This article is an extension of a previous article I titled “Retirement income drawdown strategies: Evaluating different drawdown rules” that focused on some drawdown rules that one can apply in managing your annuity income from a living annuity product.
I’ve listed four possible drawdown rules, namely fixed percentage, inflation-adjusted annuity income, target drawdown percentage and a combination of the latter two rules.
In the first article, I evaluated the outcome of each drawdown rule under a specific set of market return conditions that would have applied for a hypothetical post-retirement period of thirty years.
Furthermore, I assumed that at the onset of retirement the initial drawdown rate would have been the equivalent of 5% of retirement capital. I evaluated each rule against two main objectives, namely to yield inflation-adjusted annuity income over long post-retirement periods (real income objective), and the amount of legacy capital available at different points in a post-retirement period of thirty years (legacy capital objective).

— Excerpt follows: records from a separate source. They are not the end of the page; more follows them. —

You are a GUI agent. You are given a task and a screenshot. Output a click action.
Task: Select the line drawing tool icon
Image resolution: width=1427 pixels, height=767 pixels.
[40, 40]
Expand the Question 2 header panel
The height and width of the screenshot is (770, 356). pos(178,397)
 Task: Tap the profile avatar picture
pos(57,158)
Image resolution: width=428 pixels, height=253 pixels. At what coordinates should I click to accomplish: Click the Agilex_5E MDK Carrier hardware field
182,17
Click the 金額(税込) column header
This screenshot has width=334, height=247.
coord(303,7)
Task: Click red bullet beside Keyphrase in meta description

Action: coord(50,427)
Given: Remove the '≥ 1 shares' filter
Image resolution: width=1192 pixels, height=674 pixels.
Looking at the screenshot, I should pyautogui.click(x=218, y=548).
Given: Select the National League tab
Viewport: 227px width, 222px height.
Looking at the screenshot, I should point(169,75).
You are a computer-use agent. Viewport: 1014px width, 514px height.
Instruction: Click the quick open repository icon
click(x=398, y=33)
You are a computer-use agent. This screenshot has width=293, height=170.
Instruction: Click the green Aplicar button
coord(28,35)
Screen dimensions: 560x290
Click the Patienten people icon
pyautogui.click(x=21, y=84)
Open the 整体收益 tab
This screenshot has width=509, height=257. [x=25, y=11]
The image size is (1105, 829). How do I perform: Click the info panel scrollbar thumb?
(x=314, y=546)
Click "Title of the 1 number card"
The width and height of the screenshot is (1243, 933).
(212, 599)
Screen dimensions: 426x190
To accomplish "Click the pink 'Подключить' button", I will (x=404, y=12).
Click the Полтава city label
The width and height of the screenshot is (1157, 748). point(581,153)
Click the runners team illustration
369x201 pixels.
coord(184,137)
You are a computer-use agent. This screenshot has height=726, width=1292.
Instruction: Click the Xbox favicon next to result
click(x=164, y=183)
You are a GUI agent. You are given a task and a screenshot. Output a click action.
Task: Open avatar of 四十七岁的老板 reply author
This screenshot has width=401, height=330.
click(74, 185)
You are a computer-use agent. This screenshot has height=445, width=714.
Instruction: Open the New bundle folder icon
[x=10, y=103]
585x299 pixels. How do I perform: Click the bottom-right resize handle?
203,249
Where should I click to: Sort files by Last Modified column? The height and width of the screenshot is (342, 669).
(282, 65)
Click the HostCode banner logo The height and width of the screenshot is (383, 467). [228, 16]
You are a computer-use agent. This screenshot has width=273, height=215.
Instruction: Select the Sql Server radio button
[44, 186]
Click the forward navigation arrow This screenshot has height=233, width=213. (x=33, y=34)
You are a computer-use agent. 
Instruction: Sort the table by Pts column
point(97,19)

The inflation-adjusted annuity income and combination rules gave the best results for the real income objective, while the fixed percentage and combination rules yielded the most legacy capital at various interval points during the post-retirement period.
In this analysis, the same evaluations are done and benchmarked against the same objectives (real income and legacy capital), but at different initial drawdown rates, starting from 3% up to 7% of retirement capital.